**Material supplied**
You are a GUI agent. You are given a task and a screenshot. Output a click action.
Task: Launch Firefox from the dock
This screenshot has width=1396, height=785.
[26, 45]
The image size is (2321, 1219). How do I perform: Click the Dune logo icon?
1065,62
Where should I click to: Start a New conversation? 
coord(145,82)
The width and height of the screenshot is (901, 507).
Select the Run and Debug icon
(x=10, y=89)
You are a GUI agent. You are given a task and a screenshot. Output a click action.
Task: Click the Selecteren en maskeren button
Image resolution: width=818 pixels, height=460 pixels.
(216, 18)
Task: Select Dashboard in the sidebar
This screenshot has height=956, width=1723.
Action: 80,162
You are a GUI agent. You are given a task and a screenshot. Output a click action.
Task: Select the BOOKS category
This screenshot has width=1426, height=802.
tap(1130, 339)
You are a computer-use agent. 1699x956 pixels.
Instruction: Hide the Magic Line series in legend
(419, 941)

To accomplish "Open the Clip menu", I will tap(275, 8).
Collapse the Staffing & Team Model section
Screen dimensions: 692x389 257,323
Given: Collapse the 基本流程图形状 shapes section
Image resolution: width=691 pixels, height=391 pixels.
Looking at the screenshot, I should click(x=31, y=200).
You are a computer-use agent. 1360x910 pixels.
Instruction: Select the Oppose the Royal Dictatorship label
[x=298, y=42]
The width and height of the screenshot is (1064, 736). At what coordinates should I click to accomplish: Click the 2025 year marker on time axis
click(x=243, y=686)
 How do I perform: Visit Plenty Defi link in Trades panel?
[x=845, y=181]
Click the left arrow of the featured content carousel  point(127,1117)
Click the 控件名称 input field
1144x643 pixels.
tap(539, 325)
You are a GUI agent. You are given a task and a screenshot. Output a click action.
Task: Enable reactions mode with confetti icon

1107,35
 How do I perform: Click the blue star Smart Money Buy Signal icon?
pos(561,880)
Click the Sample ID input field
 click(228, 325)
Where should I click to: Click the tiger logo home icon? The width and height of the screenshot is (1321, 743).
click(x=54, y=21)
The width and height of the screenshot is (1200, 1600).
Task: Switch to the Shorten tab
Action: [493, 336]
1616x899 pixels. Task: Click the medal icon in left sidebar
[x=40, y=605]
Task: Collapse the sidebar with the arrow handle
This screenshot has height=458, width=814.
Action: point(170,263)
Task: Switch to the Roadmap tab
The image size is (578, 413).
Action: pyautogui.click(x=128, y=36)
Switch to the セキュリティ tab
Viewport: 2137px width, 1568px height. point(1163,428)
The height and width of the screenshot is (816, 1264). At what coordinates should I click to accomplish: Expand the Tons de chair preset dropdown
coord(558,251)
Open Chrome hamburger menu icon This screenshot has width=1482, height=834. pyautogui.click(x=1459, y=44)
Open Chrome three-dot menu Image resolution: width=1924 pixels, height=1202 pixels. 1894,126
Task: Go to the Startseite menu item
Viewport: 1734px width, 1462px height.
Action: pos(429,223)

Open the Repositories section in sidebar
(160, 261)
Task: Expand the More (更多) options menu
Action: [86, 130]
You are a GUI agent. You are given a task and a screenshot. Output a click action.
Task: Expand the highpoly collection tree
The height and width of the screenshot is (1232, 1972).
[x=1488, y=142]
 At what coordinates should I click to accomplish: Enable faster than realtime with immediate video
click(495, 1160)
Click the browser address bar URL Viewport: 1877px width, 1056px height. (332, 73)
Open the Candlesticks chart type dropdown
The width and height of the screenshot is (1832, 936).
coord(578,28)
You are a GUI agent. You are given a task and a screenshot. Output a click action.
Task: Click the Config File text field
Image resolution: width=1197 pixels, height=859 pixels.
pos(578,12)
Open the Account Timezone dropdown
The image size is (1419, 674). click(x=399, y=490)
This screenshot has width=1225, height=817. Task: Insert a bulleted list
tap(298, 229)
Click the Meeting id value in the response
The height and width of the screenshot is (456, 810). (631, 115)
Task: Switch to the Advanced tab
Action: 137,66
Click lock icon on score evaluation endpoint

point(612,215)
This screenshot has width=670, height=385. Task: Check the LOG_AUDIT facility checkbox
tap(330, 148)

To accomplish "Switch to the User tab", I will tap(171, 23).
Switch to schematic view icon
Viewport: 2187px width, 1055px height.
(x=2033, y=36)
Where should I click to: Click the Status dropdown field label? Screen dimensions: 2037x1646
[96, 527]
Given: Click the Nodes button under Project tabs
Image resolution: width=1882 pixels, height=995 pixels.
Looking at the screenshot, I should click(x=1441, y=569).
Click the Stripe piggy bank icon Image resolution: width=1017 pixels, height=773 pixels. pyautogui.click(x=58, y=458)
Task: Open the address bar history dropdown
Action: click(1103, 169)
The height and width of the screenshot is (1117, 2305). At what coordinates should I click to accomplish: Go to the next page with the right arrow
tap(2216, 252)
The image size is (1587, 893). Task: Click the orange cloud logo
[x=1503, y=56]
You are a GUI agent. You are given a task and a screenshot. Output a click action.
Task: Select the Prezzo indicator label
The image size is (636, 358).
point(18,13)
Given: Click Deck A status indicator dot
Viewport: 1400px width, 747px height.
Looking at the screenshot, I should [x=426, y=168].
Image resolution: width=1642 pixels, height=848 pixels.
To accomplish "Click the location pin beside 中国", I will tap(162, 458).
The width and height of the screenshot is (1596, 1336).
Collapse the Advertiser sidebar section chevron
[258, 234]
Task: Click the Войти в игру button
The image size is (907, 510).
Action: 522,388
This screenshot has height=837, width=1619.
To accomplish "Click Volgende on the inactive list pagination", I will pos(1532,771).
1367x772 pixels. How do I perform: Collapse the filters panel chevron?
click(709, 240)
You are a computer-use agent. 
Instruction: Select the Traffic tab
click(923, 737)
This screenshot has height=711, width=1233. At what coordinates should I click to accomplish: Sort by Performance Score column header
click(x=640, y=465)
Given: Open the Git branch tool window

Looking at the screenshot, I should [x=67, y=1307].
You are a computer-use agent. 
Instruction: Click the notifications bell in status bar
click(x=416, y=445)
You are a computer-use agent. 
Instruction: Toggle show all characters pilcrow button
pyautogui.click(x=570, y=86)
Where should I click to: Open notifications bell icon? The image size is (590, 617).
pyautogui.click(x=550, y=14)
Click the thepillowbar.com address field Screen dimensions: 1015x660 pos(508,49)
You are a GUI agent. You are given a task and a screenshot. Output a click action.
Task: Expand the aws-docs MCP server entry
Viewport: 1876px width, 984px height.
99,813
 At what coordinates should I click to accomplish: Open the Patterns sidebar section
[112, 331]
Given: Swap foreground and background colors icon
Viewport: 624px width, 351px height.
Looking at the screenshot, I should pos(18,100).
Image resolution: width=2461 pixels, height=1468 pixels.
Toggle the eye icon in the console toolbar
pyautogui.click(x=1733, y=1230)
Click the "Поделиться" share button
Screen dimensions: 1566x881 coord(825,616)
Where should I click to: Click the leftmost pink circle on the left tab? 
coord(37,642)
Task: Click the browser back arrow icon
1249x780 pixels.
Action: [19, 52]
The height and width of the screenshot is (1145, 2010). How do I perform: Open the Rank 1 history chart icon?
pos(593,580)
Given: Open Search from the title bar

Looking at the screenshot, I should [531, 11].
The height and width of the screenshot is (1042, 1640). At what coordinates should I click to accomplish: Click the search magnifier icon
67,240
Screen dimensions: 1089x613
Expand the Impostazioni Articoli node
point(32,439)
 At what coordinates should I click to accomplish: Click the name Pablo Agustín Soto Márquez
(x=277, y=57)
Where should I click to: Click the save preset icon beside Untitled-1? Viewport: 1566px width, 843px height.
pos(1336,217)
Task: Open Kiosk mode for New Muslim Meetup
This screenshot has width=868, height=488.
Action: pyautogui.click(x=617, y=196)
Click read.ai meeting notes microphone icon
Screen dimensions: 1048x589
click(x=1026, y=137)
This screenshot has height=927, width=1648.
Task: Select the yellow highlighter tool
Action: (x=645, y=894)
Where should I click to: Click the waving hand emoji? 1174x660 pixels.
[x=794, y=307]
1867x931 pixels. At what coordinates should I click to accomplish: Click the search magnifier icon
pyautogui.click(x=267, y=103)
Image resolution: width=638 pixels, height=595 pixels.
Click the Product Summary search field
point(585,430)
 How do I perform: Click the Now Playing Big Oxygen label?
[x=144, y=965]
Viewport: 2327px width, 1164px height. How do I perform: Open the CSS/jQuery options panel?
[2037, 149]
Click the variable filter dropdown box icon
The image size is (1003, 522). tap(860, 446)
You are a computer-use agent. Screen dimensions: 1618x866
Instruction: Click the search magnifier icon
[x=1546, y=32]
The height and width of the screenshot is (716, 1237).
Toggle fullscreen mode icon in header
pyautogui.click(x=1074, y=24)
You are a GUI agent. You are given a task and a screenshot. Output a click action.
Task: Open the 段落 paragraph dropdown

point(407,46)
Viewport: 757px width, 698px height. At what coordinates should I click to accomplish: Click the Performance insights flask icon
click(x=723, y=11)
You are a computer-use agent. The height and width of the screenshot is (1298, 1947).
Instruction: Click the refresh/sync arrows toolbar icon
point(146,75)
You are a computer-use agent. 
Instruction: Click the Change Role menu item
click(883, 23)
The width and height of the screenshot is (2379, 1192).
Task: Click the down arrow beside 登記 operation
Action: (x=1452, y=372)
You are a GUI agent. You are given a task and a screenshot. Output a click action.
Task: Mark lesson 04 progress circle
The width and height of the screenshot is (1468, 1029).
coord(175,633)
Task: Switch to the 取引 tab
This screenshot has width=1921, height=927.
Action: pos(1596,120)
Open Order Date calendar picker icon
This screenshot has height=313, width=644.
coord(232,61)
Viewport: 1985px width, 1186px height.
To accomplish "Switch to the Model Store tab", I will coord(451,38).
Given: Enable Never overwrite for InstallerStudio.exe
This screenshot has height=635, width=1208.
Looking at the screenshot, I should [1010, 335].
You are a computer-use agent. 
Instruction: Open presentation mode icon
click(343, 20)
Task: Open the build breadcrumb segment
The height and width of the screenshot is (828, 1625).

**Problem statement**
Over all the entries, say how many lines hold the string "will". The reply is the number alone.

**Response to this exercise**
5